Nachdem der MDR ja im vergangenen Jahr ganz finstere Grütze über das WGT produziert hat, haben sie sich 2014 für ihre Sendung „artour“ wesentlich besser aufgestellt. Immer noch mit einer ahnungslosen Moderatorin (aber erträglicher), die jedoch sehr gut ausgewählte Interviewpartner hat (Alexander Nym, Anne Clark und den WGT-Gründer Michael W. Brunner), denen sie auch nicht nur Schülerzeitungsfragen stellt. Der Bericht erfüllt sogar seinen Bildungsauftrag über die Entstehung der schwarzen Szene und des WGT. Frappierende 45min, die Grufties glücklich machen. Danke, MDR! Jetzt würde ich nur noch gern wissen, warum das bisher nicht geklappt hat?!
Wie die anderen Presseorgane sich über das 23. Wave-Gotik-Treffen ergossen haben, erfahrt ihr in Spontis‘ sehr gelungener WGT-Presseschau.

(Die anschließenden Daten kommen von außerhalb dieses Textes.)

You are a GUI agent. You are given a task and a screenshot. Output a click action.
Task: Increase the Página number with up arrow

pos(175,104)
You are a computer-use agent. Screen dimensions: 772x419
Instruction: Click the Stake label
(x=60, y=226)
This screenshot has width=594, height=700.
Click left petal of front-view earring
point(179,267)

Was waren Eure Highlights des 23. WGT? Ich bin sehr gespannt! 😉
12 Kommentare zu „Treffenverwöhnt – mein WGT 2014“
Hey Shan,
erstmal wunderbarer Bericht zum jährlichen Treffen. Jetzt ärgere ich mich ja doch etwas die Konzerte zugunsten der Hitze, Kultur und Freunden etwas sausen gelassen zu haben.

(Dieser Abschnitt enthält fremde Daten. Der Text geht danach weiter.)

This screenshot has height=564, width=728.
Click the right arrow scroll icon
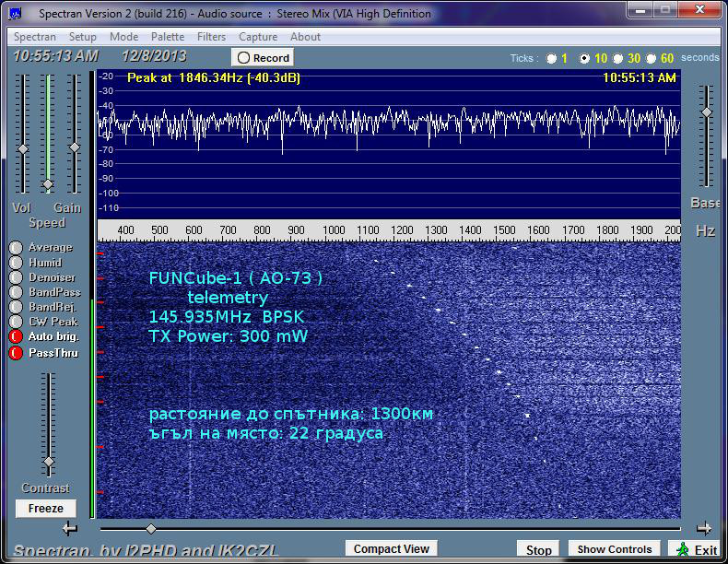704,528
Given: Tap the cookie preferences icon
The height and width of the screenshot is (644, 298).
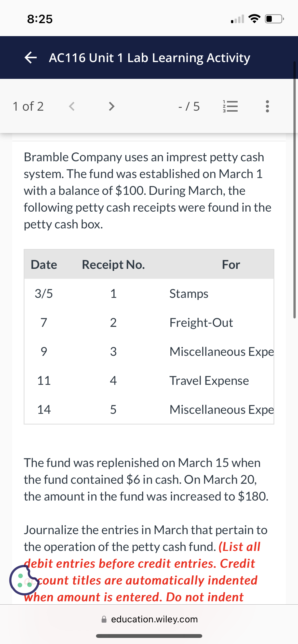Looking at the screenshot, I should 24,580.
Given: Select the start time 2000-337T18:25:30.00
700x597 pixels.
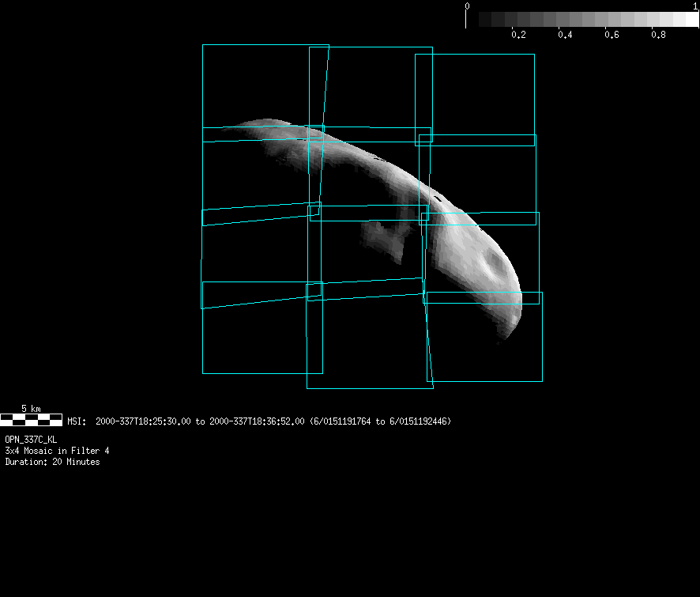Looking at the screenshot, I should [x=142, y=421].
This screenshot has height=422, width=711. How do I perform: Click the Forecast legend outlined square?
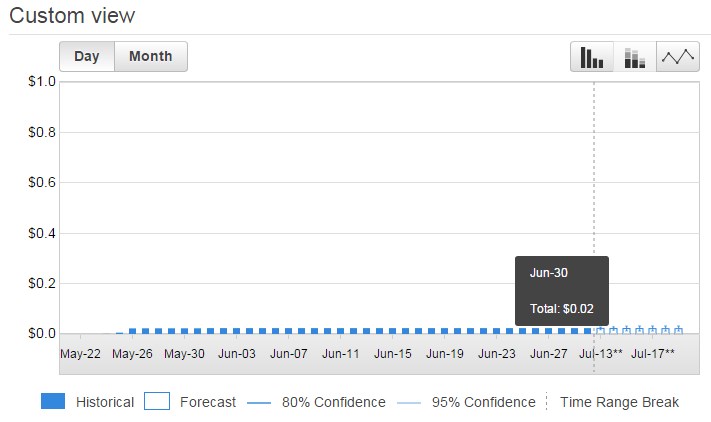(157, 402)
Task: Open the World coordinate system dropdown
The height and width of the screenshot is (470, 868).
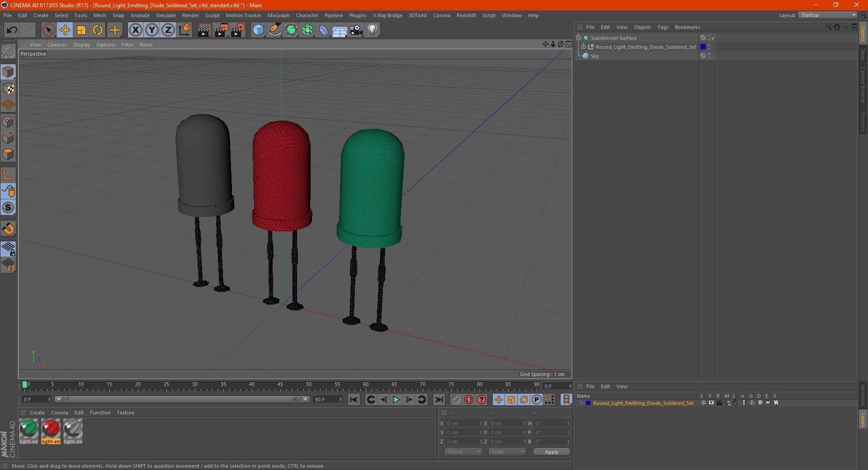Action: (x=463, y=451)
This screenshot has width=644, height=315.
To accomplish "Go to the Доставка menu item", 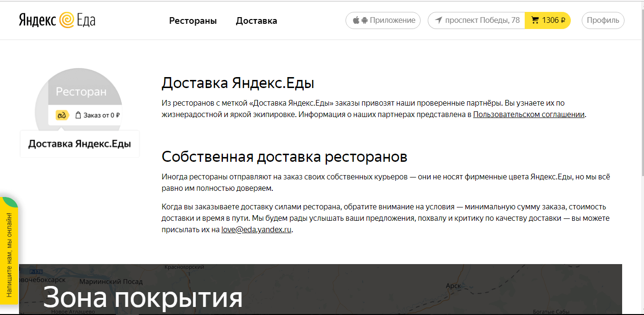I will coord(256,20).
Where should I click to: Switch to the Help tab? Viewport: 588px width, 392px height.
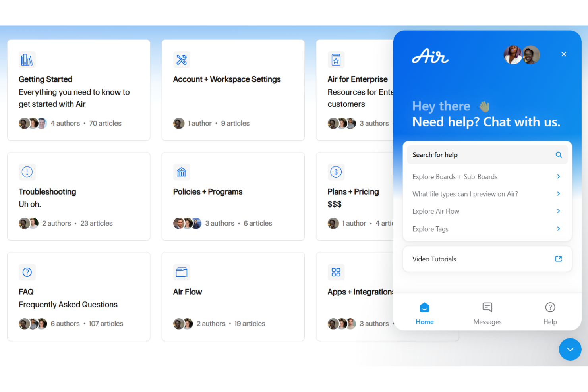(550, 313)
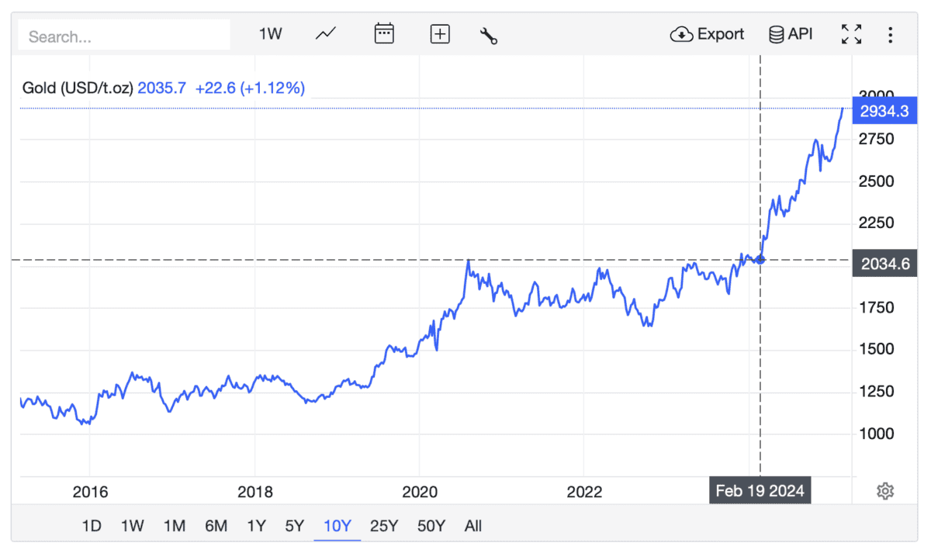The width and height of the screenshot is (931, 560).
Task: Show the 25Y price history
Action: [x=384, y=526]
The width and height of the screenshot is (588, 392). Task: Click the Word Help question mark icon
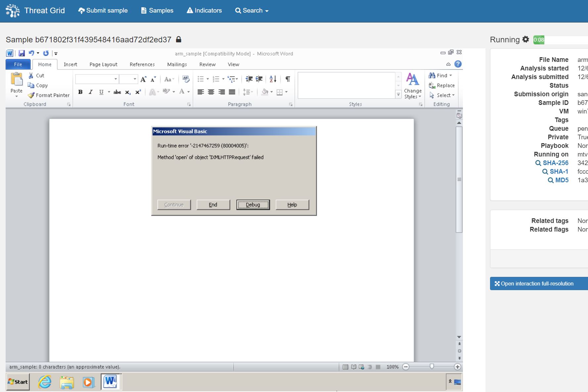click(x=458, y=64)
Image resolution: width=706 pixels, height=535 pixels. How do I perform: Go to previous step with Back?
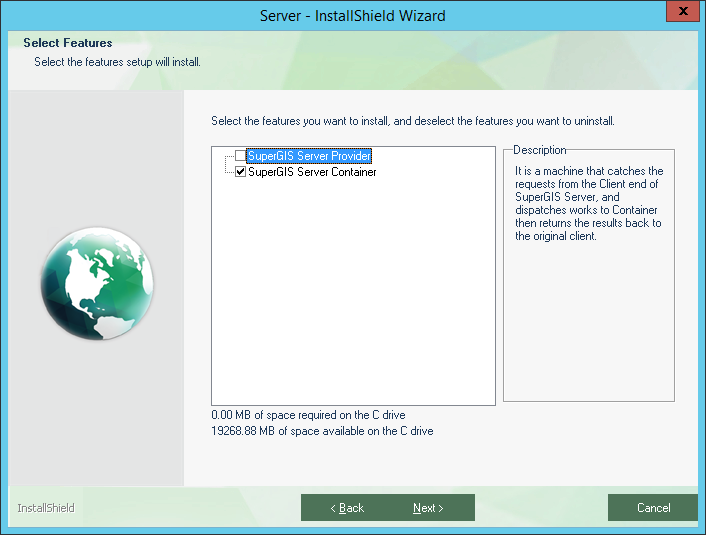point(347,508)
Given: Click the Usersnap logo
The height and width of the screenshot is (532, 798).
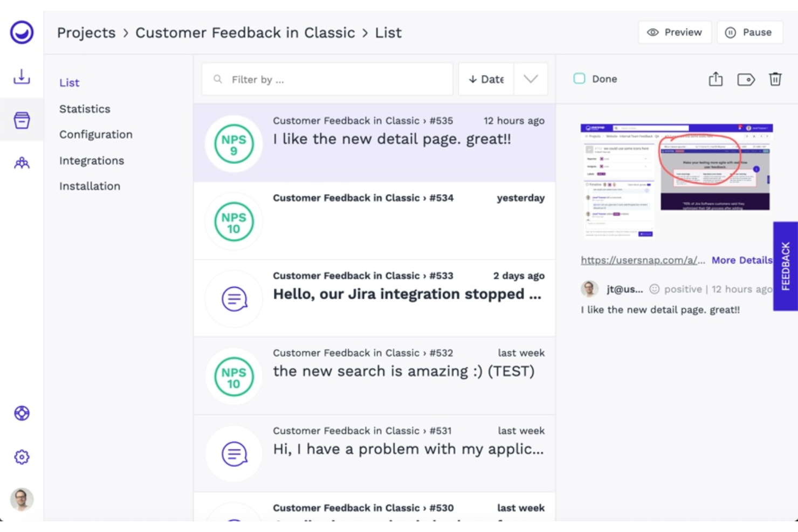Looking at the screenshot, I should (x=22, y=32).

Zu der Wärme es war tatsächlich einfach zu heiß. Viele von uns haben sich einfach ein bisschen verkrochen, weil wir sonst gestorben wären vor Hitze.
Zu den Partys und Konzerten kann ich jetzt nichts sagen, da ich letztes Jahr zum ersten Mal beim WGT war und keine großen Vergleichsmöglichkeiten.

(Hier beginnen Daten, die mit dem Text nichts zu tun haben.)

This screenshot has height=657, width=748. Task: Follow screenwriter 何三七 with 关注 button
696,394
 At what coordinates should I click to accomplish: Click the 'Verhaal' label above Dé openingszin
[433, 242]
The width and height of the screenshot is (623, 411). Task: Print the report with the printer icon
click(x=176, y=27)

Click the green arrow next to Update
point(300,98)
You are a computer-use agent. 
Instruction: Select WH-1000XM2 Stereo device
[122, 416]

Dann bin ich froh dich auch mal persönlich gesprochen zu haben (WWWY) und ich verspreche etwas mehr aktiv zu lesen 🙂
Liebe Grüße Kathi
Liebe Kathi,
hat mich auch echt gefreut, dass wir uns getroffen und auch mal kurz geschwatzt haben. 😉
Dann ’stick on here‘ und liebe Grusels
Shan Dark
@Schwarzer Nieswurz:
Danke für Dein Lob für das Saeldes Sanc Konzert. Ich habe in den letzten Wochen immer ein leichtes Grinsen vor Freude auf den Lippen, wenn ich Stimmen im Netz lese, die sagen, dass es DAS Highlight des WGTs war. Auch wenn es nicht zum offiziellen WGT gehörte, da der Freundeskreis Gothic Christ (übrigens eng verbandelt mit der Blauen Stunde) autark die Veranstaltung organisiert.
Ein leichtes Grinsen deswegen, weil ich zu Anfang erst skeptisch war, ob Saeldes Sanc wirklich in diese große, alte Kirche passen würde. Habe Hannahs Musik letztes Jahr bei der Recherche zu „Snowflakes II“ über die Leipziger Band Molllust gefunden und ihr spontan gleich eine Plattform auf jener Compilation gegeben, weil ich es so klasse fand.
Dann Ende 2013 kam dann die Idee während ihres Konzerts in Berlin Saeldes Sanc auf dem Gothic Christ auftreten zu lassen, was dann letztendlich auch klappte und es ist toll, dass daraus so ein grandioser Abend wurde. Maria und die anderen haben sich ja auch viel Mühe gegeben die Kirche passend und würdig herauszuputzen, das war schon ganz schön viel Arbeit.
Warst Du auch schon Nachmittags beim Gottesdienst und der Kontemplation? Dort haben Aurago und Lambda gespielt, ebenfalls zwei wundervolle Bands! http://auragomusik.de – http://www.lambda-band.de
Die sehr schöne Predigt von Patrick Thiele kann man sich hier anhören: http://www.gothicchrist.com/rueckblick.php?Gothicchrist=2014&Thema=Maske%20und%20Spiegel
Lambda werden dieses Jahr auch erstmals auf der „Snowflakes“-Compilation zu hören sein, worauf ich mich schon riesig freue!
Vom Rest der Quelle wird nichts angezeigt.